+++ DATA UNDER STUDY

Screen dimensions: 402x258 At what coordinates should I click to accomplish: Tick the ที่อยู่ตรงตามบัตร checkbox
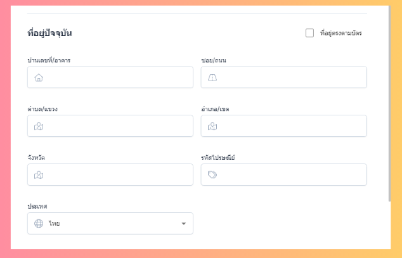tap(309, 33)
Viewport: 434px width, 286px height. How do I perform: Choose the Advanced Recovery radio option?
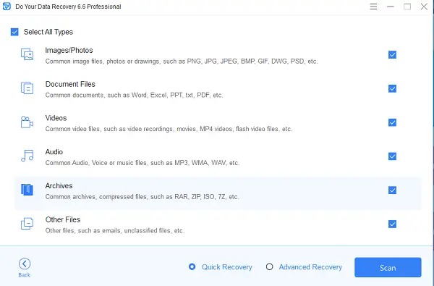coord(269,266)
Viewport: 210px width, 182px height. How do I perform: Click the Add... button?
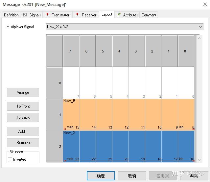point(23,131)
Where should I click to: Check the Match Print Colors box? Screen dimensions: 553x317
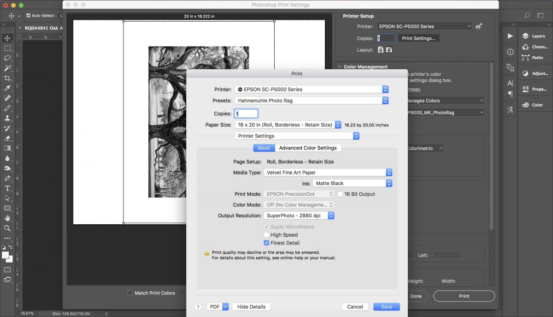[130, 293]
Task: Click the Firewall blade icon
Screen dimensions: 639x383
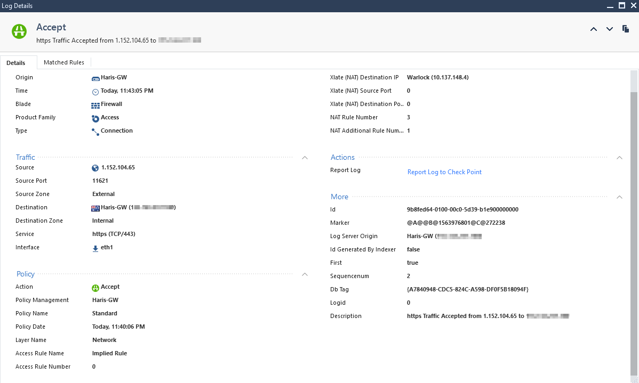Action: (95, 105)
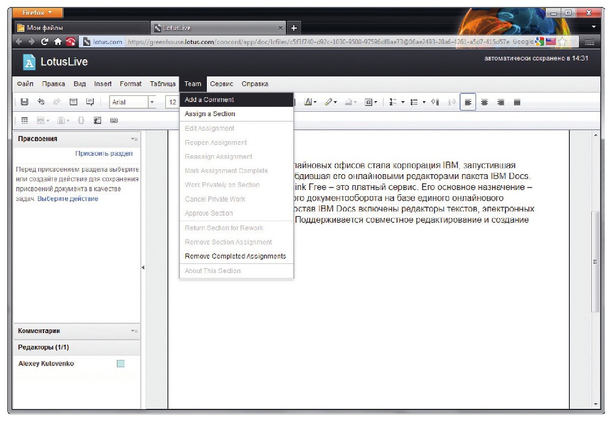Click the highlighter pen color icon
The height and width of the screenshot is (421, 612).
click(x=329, y=103)
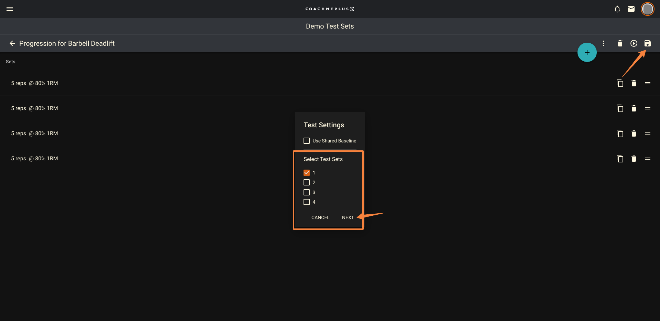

++++++

**WHAT TO PRODUCE**
In the reply, each line of the data must appear exactly as written, and no picture may appear.

**SOLUTION TO THIS EXERCISE**
Screen dimensions: 402x258 At what coordinates should I click to accomplish: Tick the ที่อยู่ตรงตามบัตร checkbox
tap(309, 33)
Viewport: 434px width, 286px height. How do I perform: Choose the Advanced Recovery radio option?
coord(269,266)
Viewport: 210px width, 182px height. How do I perform: Click the Add... button?
point(23,131)
Where should I click to: Check the Match Print Colors box? Screen dimensions: 553x317
[130, 293]
Task: Click the Firewall blade icon
Screen dimensions: 639x383
Action: (95, 105)
Click the highlighter pen color icon
The height and width of the screenshot is (421, 612).
click(x=329, y=103)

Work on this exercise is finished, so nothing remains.